Need a little help from my friends
AJ ONeal (Home)
coolaj86 at gmail.com
Fri Mar 22 16:38:45 MDT 2019
> The current owner of that username on github is *not* a spammer. There is
> no content on the profile, repos, etc. that shows spamming like behavior.
> Therefore reporting this user as a spammer is dishonest and likely won't
> have an effect. A moderator will take a look at the account and see no
> spamming and ignore the reports.
I should have said "malicious" rather than "spam". I meant "spam"
generically as in "bot" / "junk" / "disruptive" / "attacker".
> Additionally, starting a mob campaign to abuse the "Report User" function
> is unethical. You should use proper channels to get support from Github.
I've reported it myself and I'm asking those who know me to do the same.
That *is* the proper support channel.
> The current profile shows the account was created March 9, 2019. If your
> account was hacked then deleted so the new owner could start over, then you
> have a good clear case for Github support to reclaim your username.
I moved from https://github.com/coolaj86 to https://github.com/solderjs
My intent was to wait a few weeks to give Google time to follow the 302s
and then protect myself from such an attack by recreating the account under
my old name. However, when I went back to do so, the attacker had already
made their move.

* [Supplied material]:
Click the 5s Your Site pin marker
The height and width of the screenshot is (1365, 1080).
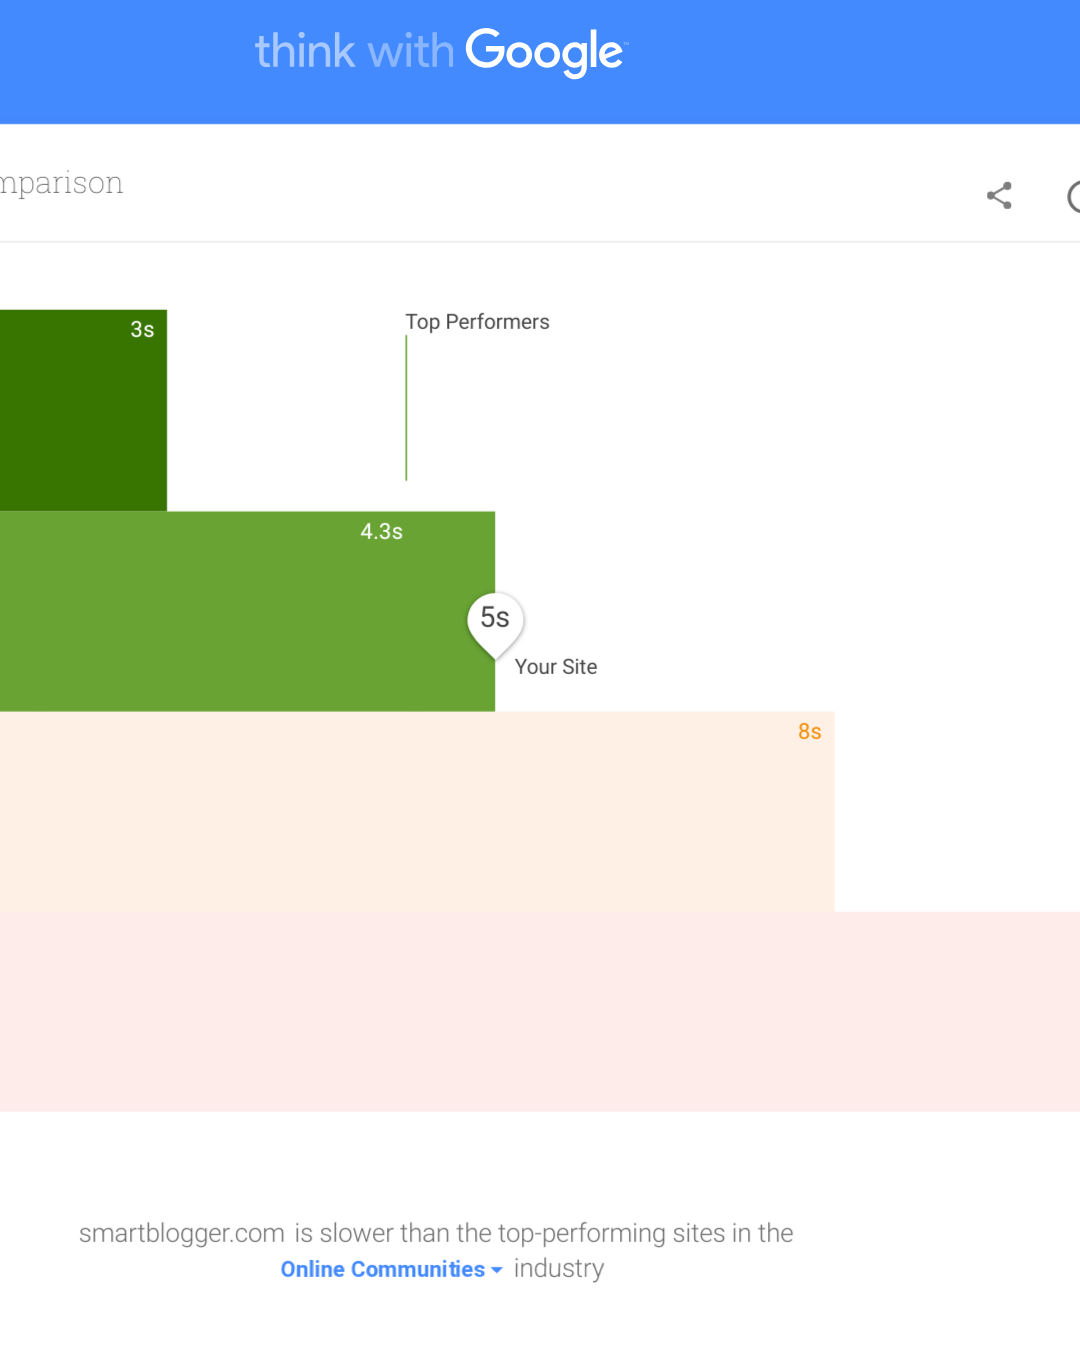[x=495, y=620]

* * *

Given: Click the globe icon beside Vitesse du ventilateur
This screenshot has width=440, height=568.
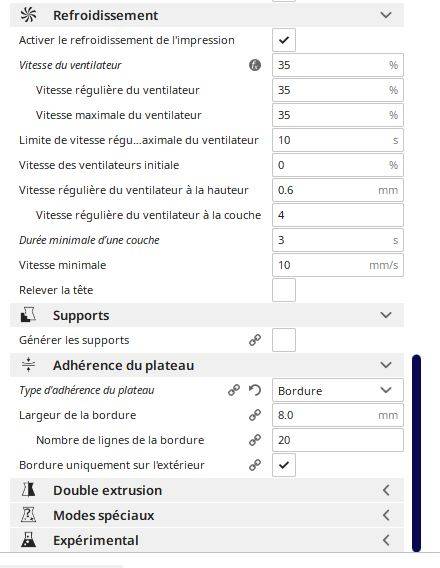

* [Set exercise]: Write out the passage of the message about the GitHub username above word for word, beginning at the words "Need a little" and stopping after "do the same.".

* [Task response]:
Need a little help from my friends
AJ ONeal (Home)
coolaj86 at gmail.com
Fri Mar 22 16:38:45 MDT 2019
> The current owner of that username on github is *not* a spammer. There is
> no content on the profile, repos, etc. that shows spamming like behavior.
> Therefore reporting this user as a spammer is dishonest and likely won't
> have an effect. A moderator will take a look at the account and see no
> spamming and ignore the reports.
I should have said "malicious" rather than "spam". I meant "spam"
generically as in "bot" / "junk" / "disruptive" / "attacker".
> Additionally, starting a mob campaign to abuse the "Report User" function
> is unethical. You should use proper channels to get support from Github.
I've reported it myself and I'm asking those who know me to do the same.